For a Utah politician, there might be no higher honor than being mocked in a Pat Bagley cartoon.

“If you’re the subject of a Bagley cartoon, you must be doing something right,” said former Rep. Jason Chaffetz, a Republican who represented Utah’s 3rd District from 2009 to 2017, and now is a contributor to Fox News.

Salt Lake City Mayor Jackie Biskupski said, “You know you’ve made it if you have a Bagley.”

As Bagley, The Salt Lake Tribune’s editorial cartoonist, marks 40 years of critiquing the powerful in this newspaper (with an event on Thursday, Nov. 14), some Utah political figures who have looked down the business end of Bagley’s pen responded to The Tribune’s requests to reflect on the experience.

“I never thought it was below the belt,” said former Rep. Jim Matheson, who represented his Utah congressional district from 2001 to 2015. “I thought he was thoughtful in the way he did it, and it never rubbed me the wrong way.”

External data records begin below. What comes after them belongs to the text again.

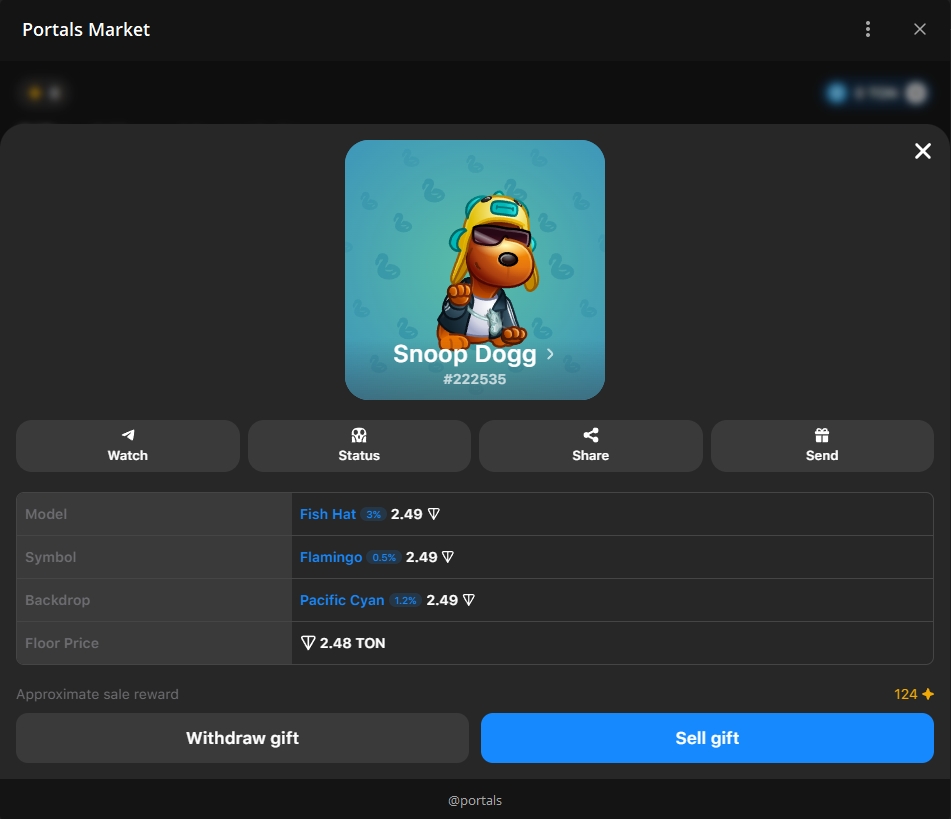Click the Watch paper-plane icon
This screenshot has width=951, height=819.
(x=128, y=435)
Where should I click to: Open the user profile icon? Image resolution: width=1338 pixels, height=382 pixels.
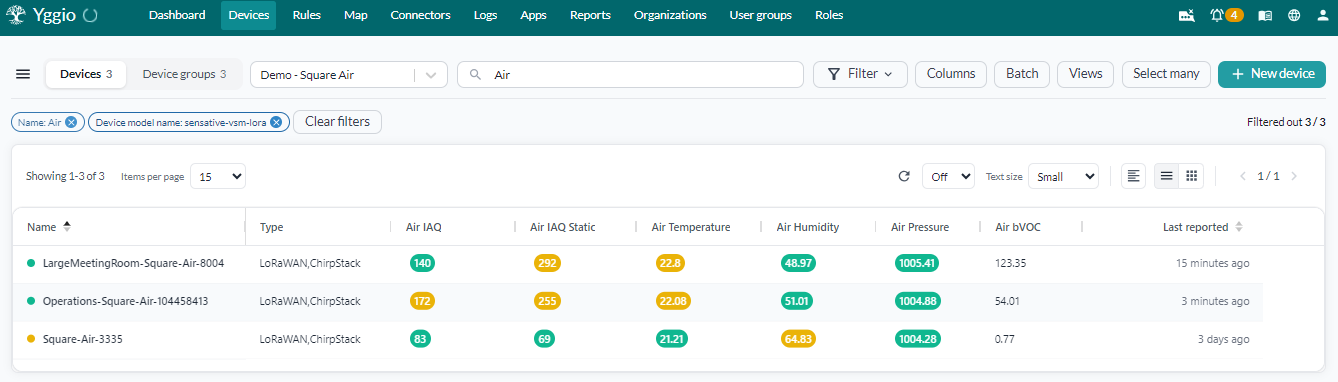[x=1323, y=15]
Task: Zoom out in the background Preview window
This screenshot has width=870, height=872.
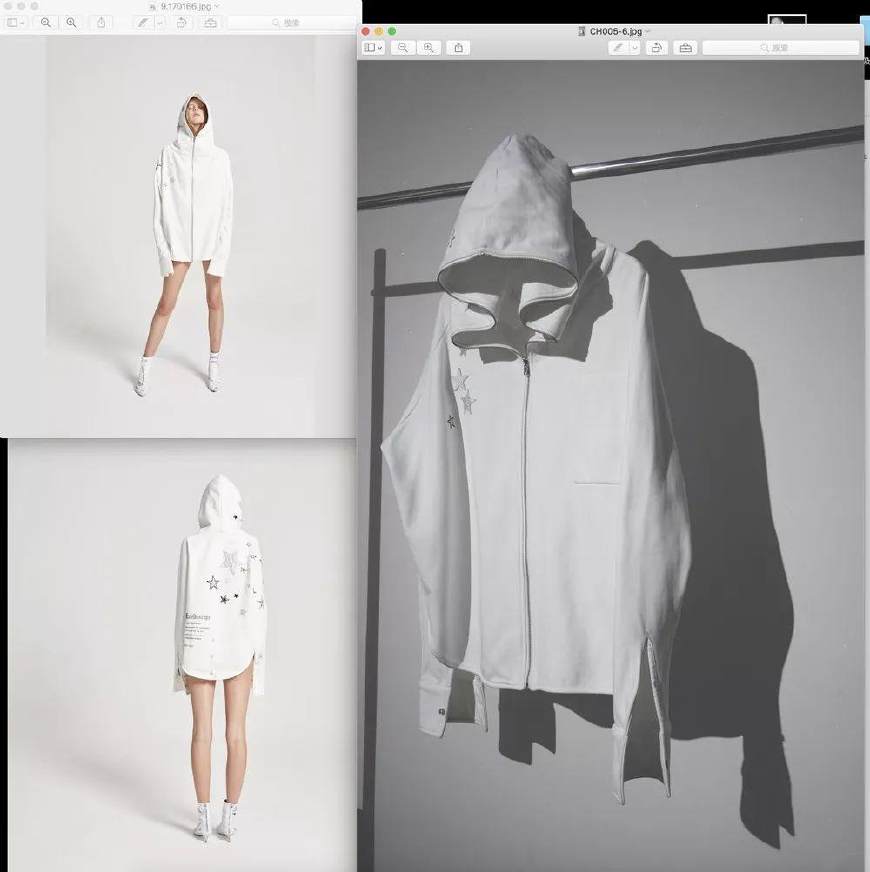Action: pos(46,22)

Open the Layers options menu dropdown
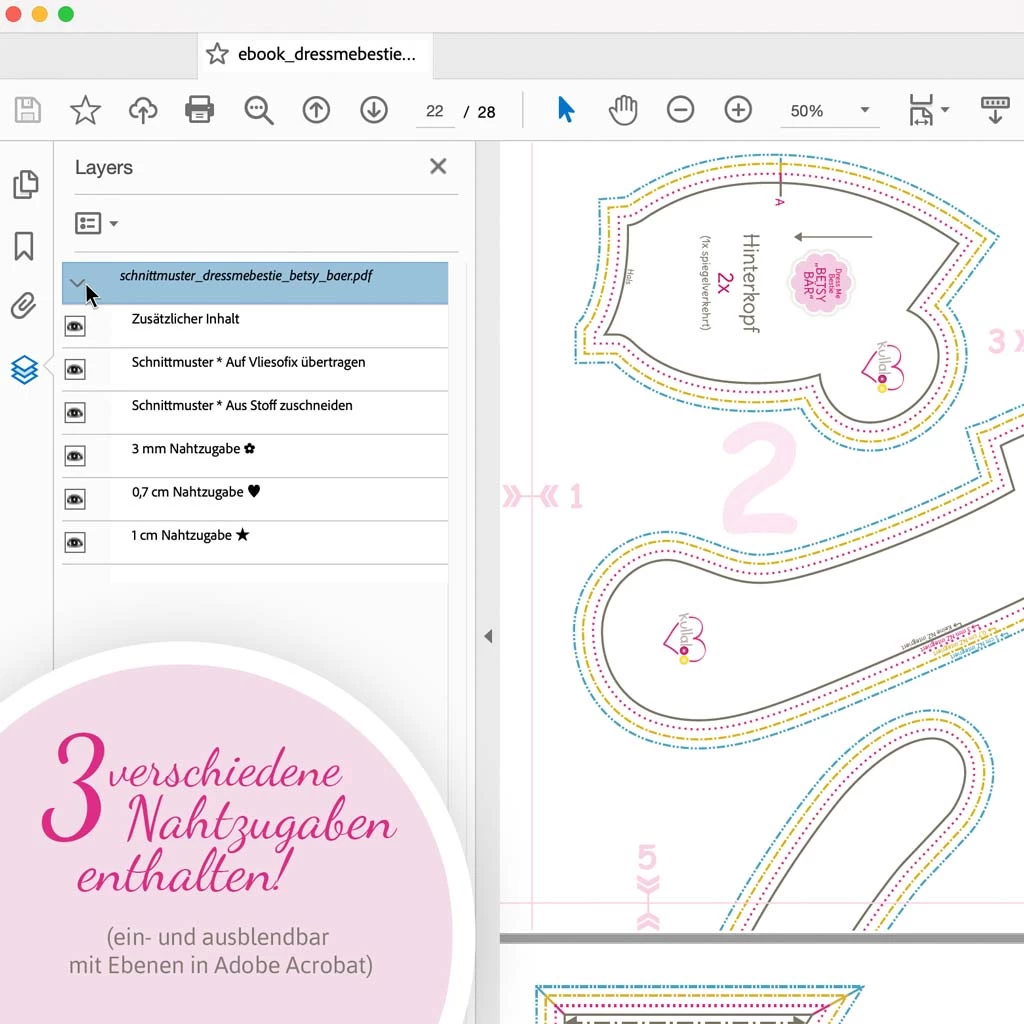click(x=97, y=224)
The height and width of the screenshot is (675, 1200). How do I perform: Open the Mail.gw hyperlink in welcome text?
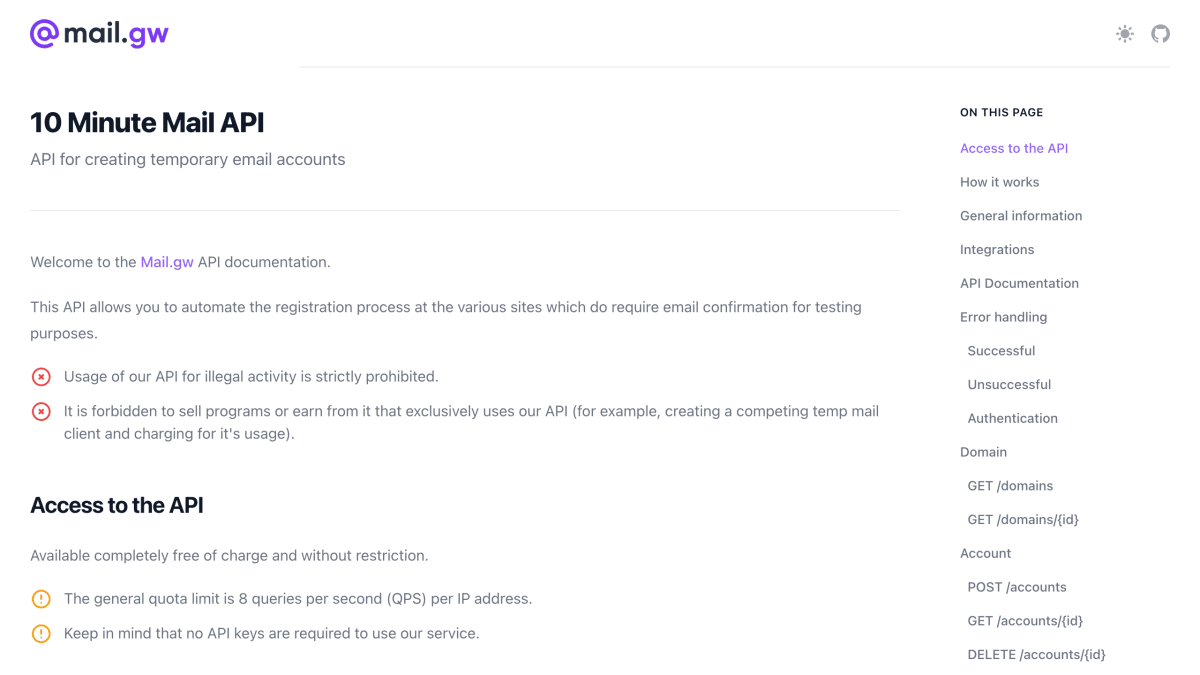tap(167, 262)
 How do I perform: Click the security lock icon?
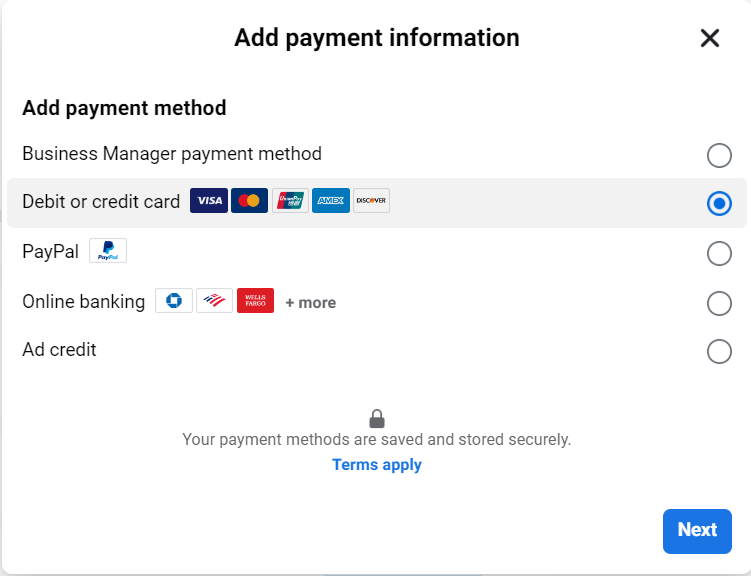tap(377, 419)
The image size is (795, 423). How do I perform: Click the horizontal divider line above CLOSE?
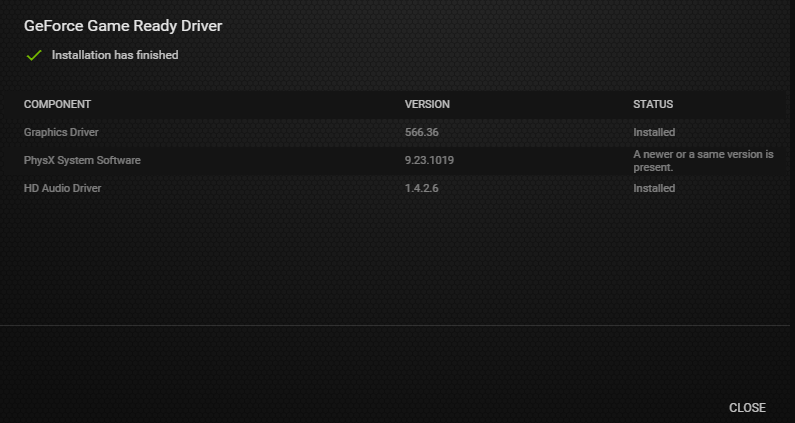point(397,325)
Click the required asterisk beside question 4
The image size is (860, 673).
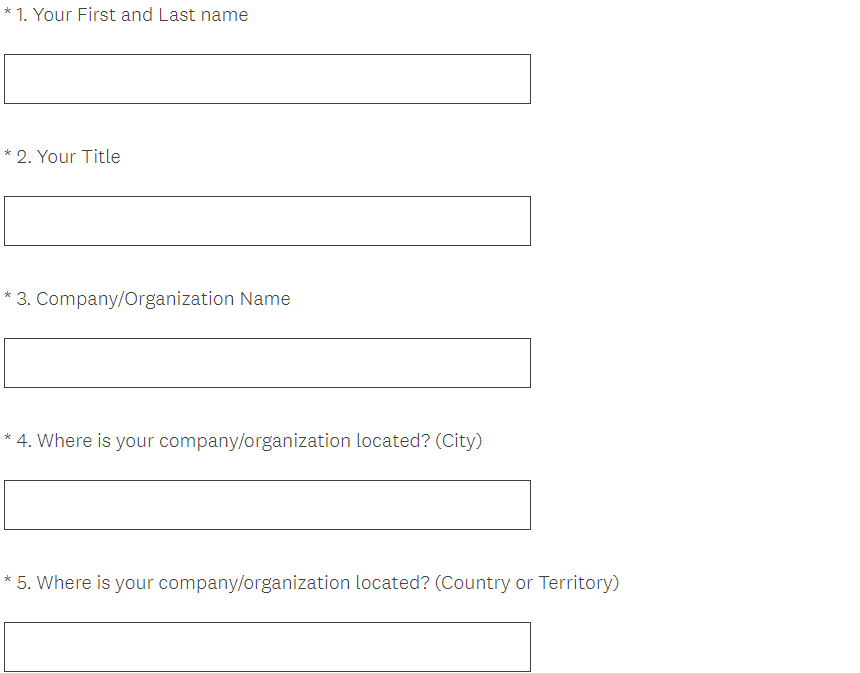coord(8,440)
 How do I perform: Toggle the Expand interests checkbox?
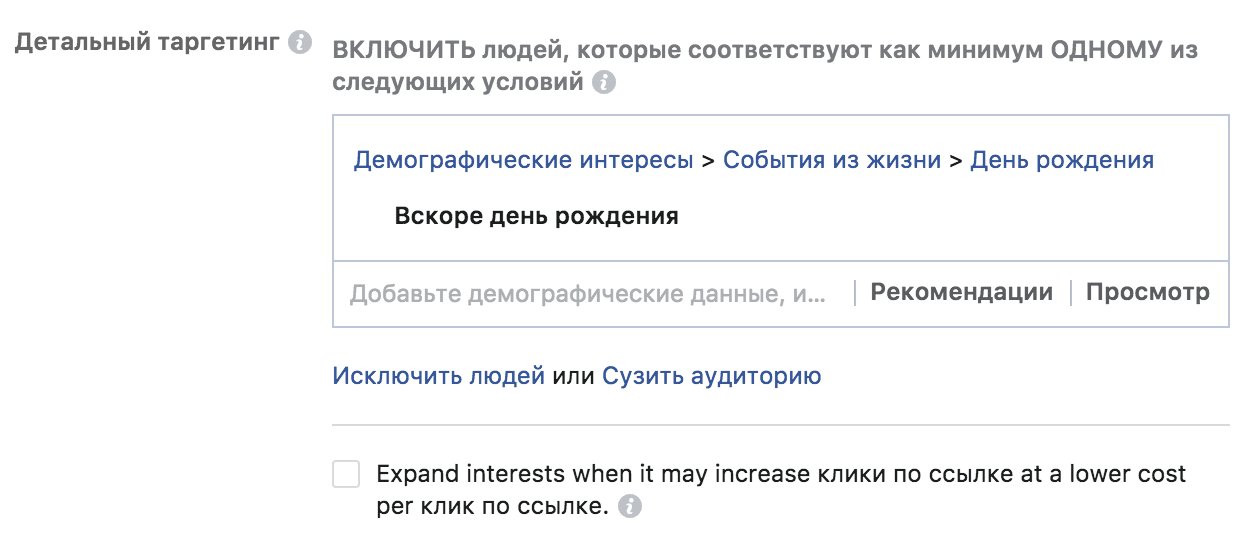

The current occupant of Matheson’s old seat, Rep. Ben McAdams, said, “Pat has a sharp pen, but that’s the point — to use satire to speak out.”

(Pat Bagley | The Salt Lake Tribune) A 2018 cartoon depicting Ben McAdams, then Salt Lake County mayor, and then-Rep. Mia Love, whom McAdams would defeat in that year's election. The cartoon is drawn by Salt Lake Tribune editorial cartoonist Pat Bagley.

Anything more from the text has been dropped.